# Santander (and other) Non resident account charges.



## Barriej (Jul 23, 2012)

Just a heads up if you didn't know.
As of 1st July Santander have converted their 'non resident' accounts to become 'world' accounts.
This has also added to the monthly charge for some reason and its now €16.00 a month.
Was €12 before and even less last year.

The only way to get out of the charges is to.
Pay at least €600 a month into the account (has to be continuous)
And use the card on a regular basis.

Or deposit €25,000 into the account.

We went in today and changed ours to resident or the 'one account' which also requires the above but has a €20 a month charge unless you do as above. 

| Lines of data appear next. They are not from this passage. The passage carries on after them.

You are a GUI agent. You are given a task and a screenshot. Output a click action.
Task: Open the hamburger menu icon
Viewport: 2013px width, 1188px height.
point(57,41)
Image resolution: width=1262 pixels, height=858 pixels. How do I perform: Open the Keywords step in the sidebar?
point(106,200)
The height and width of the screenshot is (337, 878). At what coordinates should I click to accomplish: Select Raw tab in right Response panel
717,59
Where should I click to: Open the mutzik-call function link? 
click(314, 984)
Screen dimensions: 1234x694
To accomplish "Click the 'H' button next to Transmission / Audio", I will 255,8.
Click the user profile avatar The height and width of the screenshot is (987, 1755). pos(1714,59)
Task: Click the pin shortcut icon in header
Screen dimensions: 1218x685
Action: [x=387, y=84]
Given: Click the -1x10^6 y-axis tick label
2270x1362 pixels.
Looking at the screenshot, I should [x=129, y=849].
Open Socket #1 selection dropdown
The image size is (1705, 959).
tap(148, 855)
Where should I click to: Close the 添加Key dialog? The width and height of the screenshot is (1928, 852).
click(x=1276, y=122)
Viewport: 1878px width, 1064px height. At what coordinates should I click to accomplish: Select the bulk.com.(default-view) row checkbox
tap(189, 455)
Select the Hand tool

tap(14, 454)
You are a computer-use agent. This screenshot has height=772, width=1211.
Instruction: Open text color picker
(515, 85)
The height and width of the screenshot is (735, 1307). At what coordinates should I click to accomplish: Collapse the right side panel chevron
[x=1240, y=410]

Im sure some of the other banks will, or have already started doing this.


----------



## xicoalc (Apr 20, 2010)

I know that banks justify some of the charges by the "work" they do to submit info to the tax authorities and claim, (i dont know how true it is) that there are more things to do with a non resident.

Obviously banks are businesses and if a customer has little activity, not much regular income or savings for the banks to use to make money then they have to make their money somehow and obviously every call, email, visit to branch, statements etc all use their resources and so cost money. 

Key is obviously to shop around but like everything, what appears a good deal today to lure people in could change later. 

I use sabadell and don't pay for the account i have, which they call "expansion premium" but i have wages paid in, mortgage, various insurance products, credit cards and so on.

Both myself and my husband have our individual accounts on this basis, our individual savings accounts and joint ones but we also have a joint current account which we only use to pay the joint bills from such as the mortgage, electricity etc. That account literally receives what's due to go out jointly and nothing more. So, the throughput of this account falls below the threshold for free banking. 

They started to charge a fee every 3 months a few years ago and I called my bank manager and she instantly agreed that they will refund the charges. Since then its been free. Every 3 months they deduct a fee and immediately refund it.

I think the key is to ask, moan a bit and see what you can get done!


----------



## Barriej (Jul 23, 2012)

xicoalc said:


> I know that banks justify some of the charges by the "work" they do to submit info to the tax authorities and claim, (i dont know how true it is) that there are more things to do with a non resident.


Agreed and when I moaned I was told quietly (pay the €600 into your account and then move it a week later to your wife's. You can keep doing this and then you pay no charge)
It appears that its an automatic thing and the computer just looks for the required 'movements'

As to the Non res work. I get a form I have to fill in every two years, to prove Im still not resident (but now we are that would not be easy this year). So its not much work for them.

It is however easy money for them, especially if all you do is pay your bills for your second home. 
Im not against it as such but would rather pay for actual usage, not lack off. If I wanted to waste money I would join a gym


----------